La rumeur et le discrédit
Les pharisiens disaient : « c’est par le chef des démons qu’il expulse les démons ».
(Matthieu 9,34)
Matthieu l’écrit… Le fait est là : le muet parle. La foule pleine de bon sens dit : « on n’a jamais vu ça ! ». Ce qui est sans doute objectivement vrai.
Les pharisiens prennent peur, s’effraient, discutent et ‘enfument l’affaire’ en cherchant les causes. Comme ils ne les connaissent pas, parce que personne ne les sait :
Ils font courir une rumeur
Ils supposentIls soupçonnent
Ils induisent le doute
Ils sèment la méfiance
Ils créent la défiance
Ils laissent entendre le pire
Ils discréditent…
En Jésus, ils redoutent un rival, il faut l’amoindrir. Alors ils parlent sans preuve, ils affirment, ils assènent : plus c’est gros… « mieux ça marche ! »
Leur regard est mauvais, leur langue épaisse, leur cœur fangeux. Leur inquiétude se transforme en aversion, leur affolement mange leur sérénité et les pousse à déparler, leur frayeur commence à engendrer la haine et donc la déraison. Ils accusent d’un pacte diabolique le ‘libérateur’ qui en se donnant donne la Parole.
Et pourtant ces pharisiens sont loin d’être de mauvais bougres, ce sont même des bons juifs pieux, ils n’omettent aucune règle de la religion. Ils s’efforcent de fuir le péché. Par contre, ils n’aiment pas les vagues et redoutent sans doute d’aller plus loin que la pratique de la loi. Tout ce qui n’est pas délimité les terrifie. Ils savent les prescriptions, ils les suivent, ils gardent ainsi la maîtrise de leur avenir, ils sont « canalisés » et sont certains d’en faire assez : ils sont « satisfaits », à l’abri de leur peur fondamentale : aimer sans mesure. Ils sont englués dans un système sacré qui dévore la liberté de la foi.
Pourtant certains échapperont au moule conformiste de l’appréhension et rejoindront Jésus : Gamaliel, Nicodème… et Paul de Tarse.
Pour suivre le Christ, il faut prendre le risque de quitter ses propres sécurités religieuses. Ce n’est pas pour rien que Jésus demande d’abord à Simon de « pousser » au large, là où il n’a pas pied et plus tard de « marcher sur les eaux agitées ». À la base de la conversion on trouve toujours la démarche de liberté de celui qui prend le risque d’aimer et d’inventer sa vie par amour avec Le Seigneur. Entrer en conversion se ramène à innover, à sans cesse évoluer, et ainsi prendre part au bonheur de créer de l’inédit et de l’inouï dans l’élan de Dieu en s’exposant à l’erreur et au péché.
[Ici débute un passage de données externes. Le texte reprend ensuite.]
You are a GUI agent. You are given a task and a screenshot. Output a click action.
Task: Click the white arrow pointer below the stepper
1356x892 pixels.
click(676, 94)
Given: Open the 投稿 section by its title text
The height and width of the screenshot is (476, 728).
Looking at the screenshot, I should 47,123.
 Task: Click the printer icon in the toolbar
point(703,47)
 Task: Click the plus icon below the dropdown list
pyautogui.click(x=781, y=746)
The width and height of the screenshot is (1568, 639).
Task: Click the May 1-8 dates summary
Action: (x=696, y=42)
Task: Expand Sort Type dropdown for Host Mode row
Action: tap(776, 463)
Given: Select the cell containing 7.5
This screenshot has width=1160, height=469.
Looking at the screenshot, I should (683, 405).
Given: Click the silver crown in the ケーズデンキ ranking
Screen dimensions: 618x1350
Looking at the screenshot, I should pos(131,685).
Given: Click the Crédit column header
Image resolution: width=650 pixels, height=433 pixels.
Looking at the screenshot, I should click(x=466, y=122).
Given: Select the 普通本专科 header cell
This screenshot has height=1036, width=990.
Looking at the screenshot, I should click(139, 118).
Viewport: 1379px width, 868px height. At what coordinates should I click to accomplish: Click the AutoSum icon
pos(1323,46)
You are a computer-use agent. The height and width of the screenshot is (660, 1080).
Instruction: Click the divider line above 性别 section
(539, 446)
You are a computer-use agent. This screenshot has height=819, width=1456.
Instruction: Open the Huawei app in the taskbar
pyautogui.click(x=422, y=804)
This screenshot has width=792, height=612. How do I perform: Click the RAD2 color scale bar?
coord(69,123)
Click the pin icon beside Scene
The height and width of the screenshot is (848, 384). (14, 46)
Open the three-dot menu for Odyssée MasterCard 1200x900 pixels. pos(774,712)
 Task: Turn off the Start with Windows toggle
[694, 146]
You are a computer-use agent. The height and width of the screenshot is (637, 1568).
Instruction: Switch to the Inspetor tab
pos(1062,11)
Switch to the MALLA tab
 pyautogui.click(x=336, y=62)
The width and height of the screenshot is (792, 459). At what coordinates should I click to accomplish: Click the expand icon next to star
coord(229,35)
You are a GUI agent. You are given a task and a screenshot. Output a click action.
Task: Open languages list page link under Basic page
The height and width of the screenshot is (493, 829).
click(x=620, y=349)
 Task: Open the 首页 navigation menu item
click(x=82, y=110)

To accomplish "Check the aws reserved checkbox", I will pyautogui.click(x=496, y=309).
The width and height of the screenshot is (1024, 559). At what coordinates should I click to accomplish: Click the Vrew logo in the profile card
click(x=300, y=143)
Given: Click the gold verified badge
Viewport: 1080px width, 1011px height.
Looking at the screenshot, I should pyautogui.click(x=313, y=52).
Croire, c’est dans la pauvreté s’exposer aux dangers des faiblesses, des faux-pas, mais aussi c’est dans la foi accepter de vivre sous le regard miséricordieux de Dieu et des autres, c’est leur faire crédit :
ils n’appuieront pas sur nos plaies,
leur miséricorde nous guérira de nos langueurs et autres défaillances,
leur présence soutiendra notre marche et ouvrira de large espace,
leur lumière guidera nos pas,
leur respect nous donnera l’espace de l’épanouissement personnel,
leur solidarité soutiendra notre courage…
Nous, grâce à Dieu, nous demeurons pleinement humains, restons des fragiles capables de sublimité, c'est-à-dire nous sommes des vulnérables ouverts au pire et au somptueux ; telle est notre liberté.
Pour vivre et grandir nous avons besoin de confiance, celle que l’on reçoit, celle que l’on donne. Ce n’est pas le prince des démons qui nous fait « bien » entendre distinctement ceux et celles qui nous adressent la Parole, mais le Christ Serviteur, bonté de Dieu.
Il nous apprend que « faire crédit » à quelqu’un (ou à quelques-uns ou à quelques-unes) lui donne la chance de s’accomplir et, s’il se trompe, de surnager pour gagner un rivage.